E poi ci sono le canzoni d’amore. La maggior parte dei miei brani preferiti di In Rainbows sono quelli in cui Yorke rischia un azzeramento emotivo dandosi interamente all’affetto senza respiro, canzoni che si crogiolano nella beatitudine romantica reale o immaginaria anche se riconoscono le amare realtà della vita. “Weird Fishes (Arpeggi)” cattura splendidamente la sensazione di essere posseduti dall’attrazione solo per essere lasciati insoddisfatti ancora una volta, il suo lamentoso ricamo di chitarra che costruisce un climax trascendente e poi cade in una scogliera e nelle profondità. L’oscuramente svenevole “All I Need” traccia percorsi simili; mentre Yorke professa il suo desiderio non corrisposto per una donna che sembra mancargli in piena vista, la struttura notevolmente diretta della canzone culmina in una travolgente ondata di malinconia.

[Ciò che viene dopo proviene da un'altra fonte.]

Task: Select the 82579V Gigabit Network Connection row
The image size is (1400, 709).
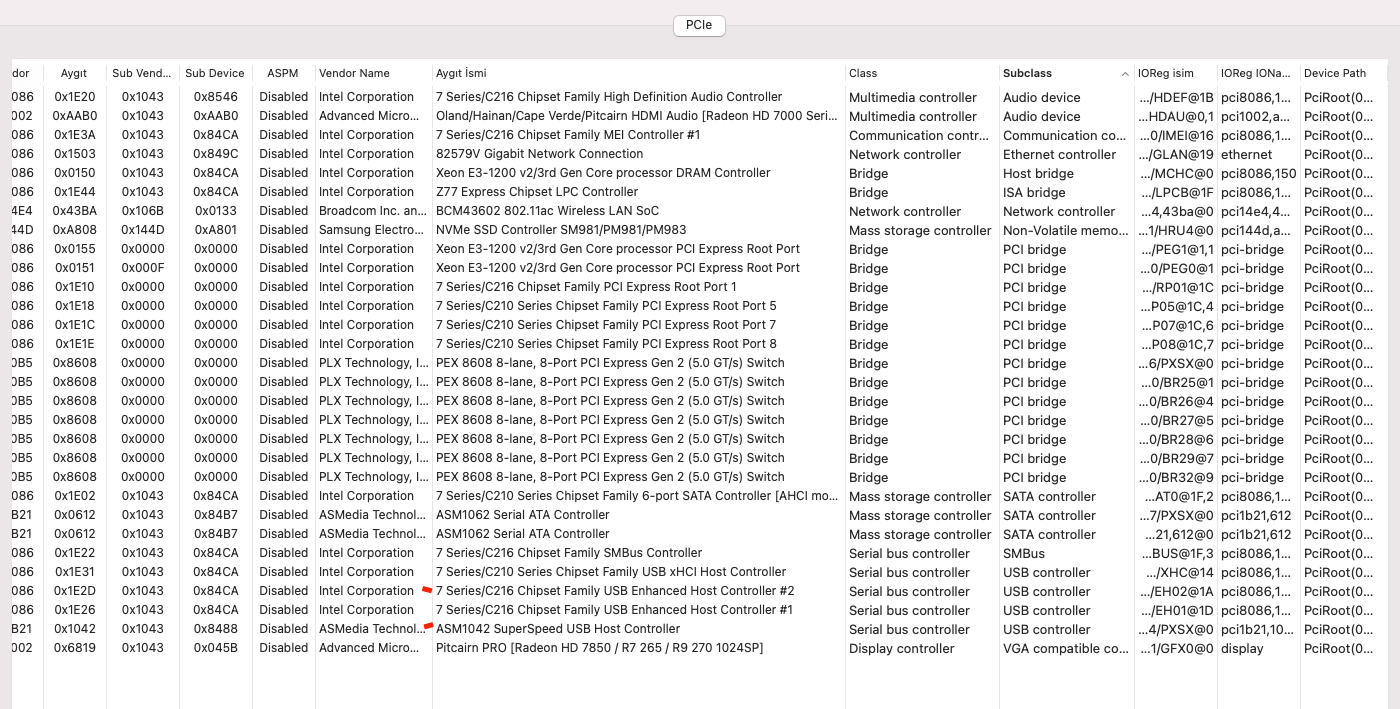Action: click(x=540, y=154)
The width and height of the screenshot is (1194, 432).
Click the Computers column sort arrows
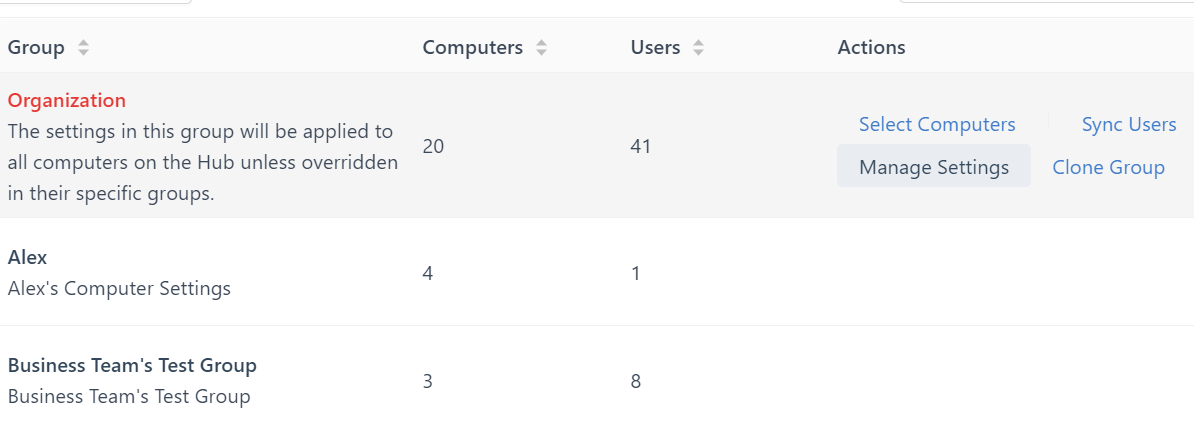pyautogui.click(x=541, y=48)
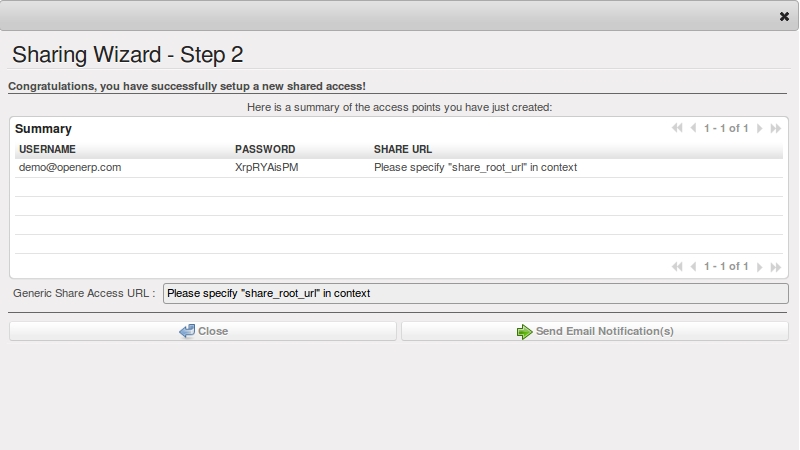Click the share URL cell in the summary row

tap(475, 168)
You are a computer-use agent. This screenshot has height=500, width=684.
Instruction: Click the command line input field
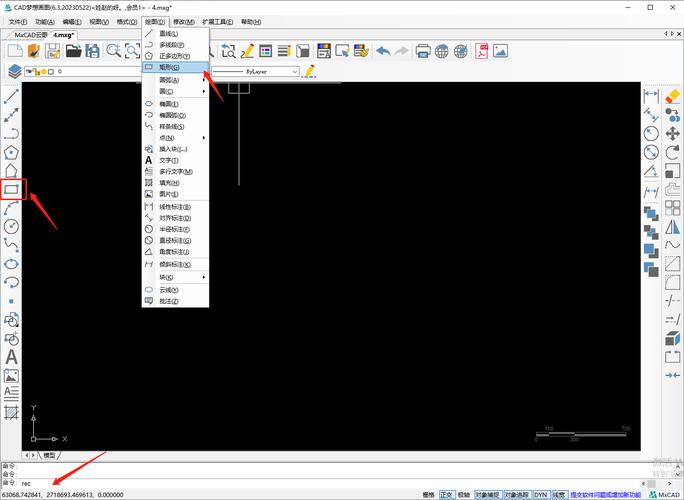pos(200,483)
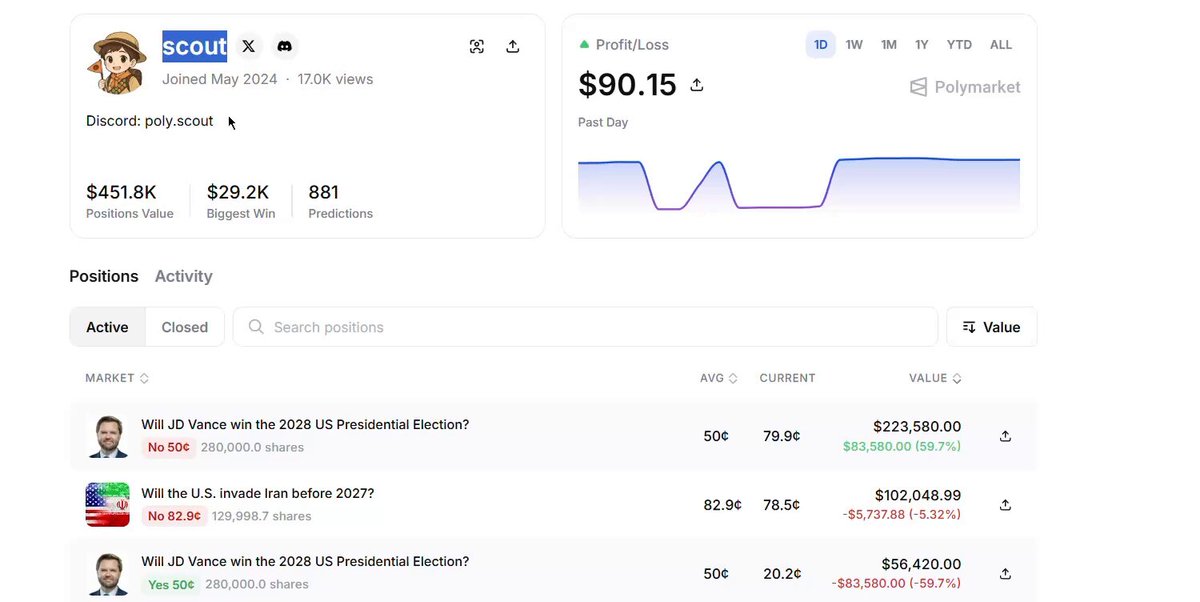
Task: Open the U.S. invade Iran market
Action: pyautogui.click(x=258, y=493)
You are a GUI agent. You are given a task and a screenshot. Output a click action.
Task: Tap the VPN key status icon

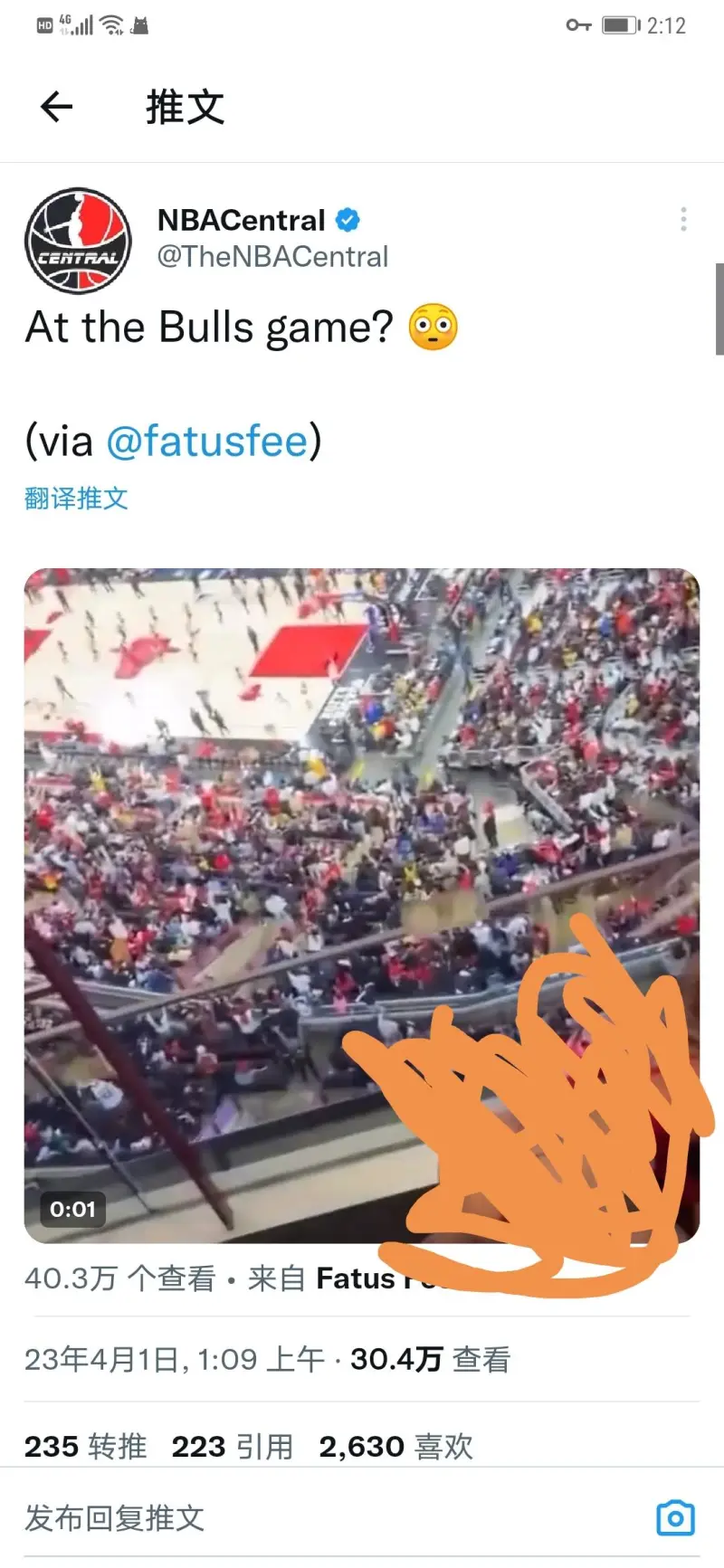pos(578,25)
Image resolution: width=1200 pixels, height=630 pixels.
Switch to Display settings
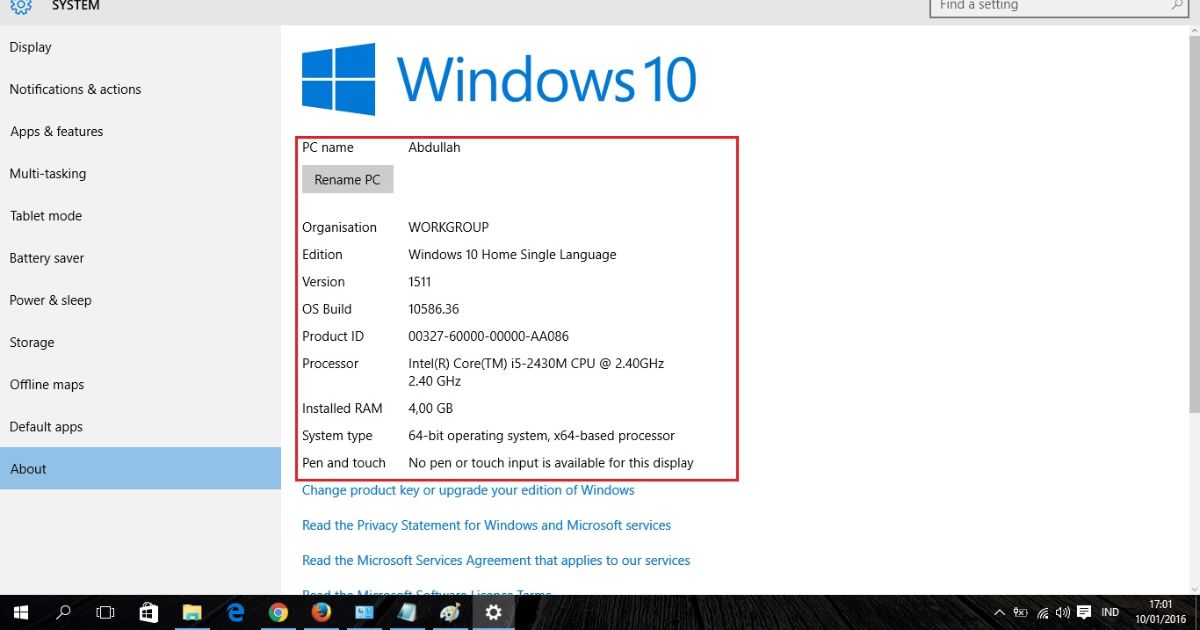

“House Of Cards”, l’idea dei Radiohead di un sexy slow jam, è probabilmente la canzone più tenera del catalogo di Yorke. “Jigsaw Falling Into Place” dettaglia la passione tremolante di un flirt da bar contro un backbeat locomotore che ricorda molto una band da bar. E mentre In Rainbows volge al termine, la ballata decostruita per pianoforte “Videotape” ritorna ai temi dell’estasi fugace e della morte strisciante. Il testo è fondamentalmente Yorke che mette un tocco morboso su Lou Reed, realizzando che questo “giorno perfetto” con un amico o un amante farà parte del montaggio dei momenti salienti quando la sua vita gli passerà davanti agli occhi.
Molti di noi hanno avuto un’epifania simile ascoltando In Rainbows. Un’ultima sorpresa da considerare è quanto bene questo album regga 10 anni dopo. All’inizio sembrava un regalo privato, traboccante di delizie ma troppo piccolo in scala e conservatore nello stile per qualificarsi come l’ultimo capolavoro dei Radiohead. Eppure ci ritorno più di qualsiasi altro album dei Radiohead, e la sua tracklist è stupefacente da cima a fondo come qualsiasi altro LP d’elite del gruppo. Per molte persone di qualche anno più giovani di me, è il primo album dei Radiohead che abbiano mai amato. Per me e innumerevoli altri, è stata un’affermazione che la nostra band preferita al mondo non era solo operativa, ma ancora capace di buttare fuori musica vitale ed esaltante. A dieci anni di distanza, con altri due album nel retrovisore, è sempre più chiaro che In Rainbows merita di essere nella conversazione quando si parla del miglior lavoro dei Radiohead. Rivisitatelo oggi; potrebbe sorprendervi di nuovo.